Records of locating words and elements:
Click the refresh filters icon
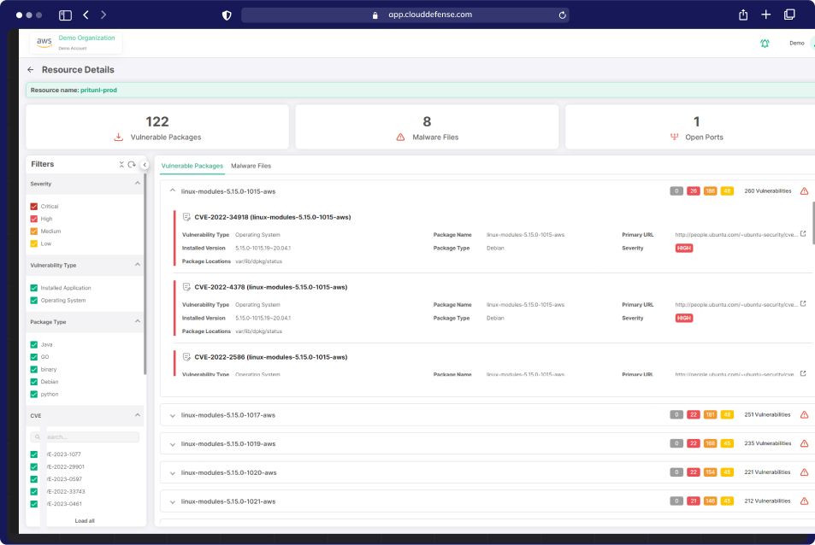This screenshot has width=815, height=545. pyautogui.click(x=132, y=164)
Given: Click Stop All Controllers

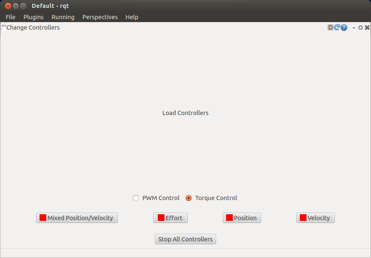Looking at the screenshot, I should tap(185, 239).
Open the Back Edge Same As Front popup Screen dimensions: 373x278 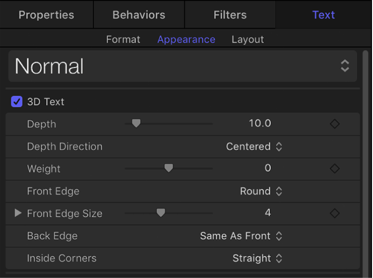point(241,236)
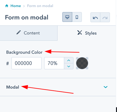Click the paintbrush icon on Styles tab
Viewport: 117px width, 112px height.
coord(80,33)
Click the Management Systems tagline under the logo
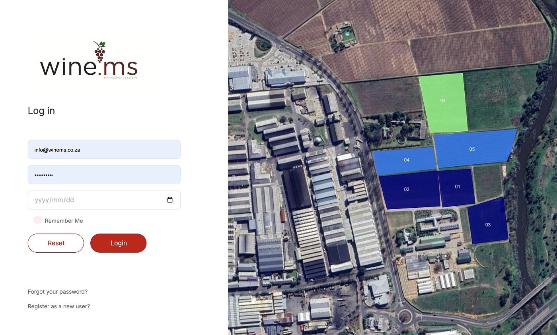This screenshot has height=335, width=557. [121, 78]
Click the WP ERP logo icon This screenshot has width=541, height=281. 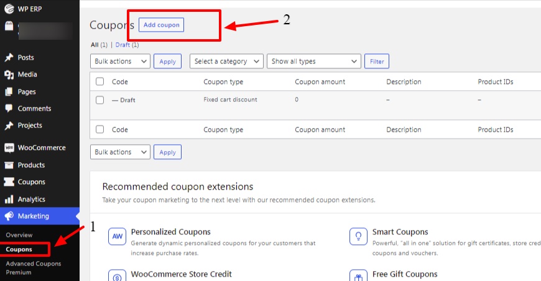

Exercise description: List the records from the line containing "Click the Management" up to and including the last line as a numbered list, skipping any blank lines and leaving out the pictures.

Task response:
1. Click the Management Systems tagline under the logo
2. This screenshot has height=335, width=557. [121, 78]
3. Click the WP ERP logo icon This screenshot has width=541, height=281. 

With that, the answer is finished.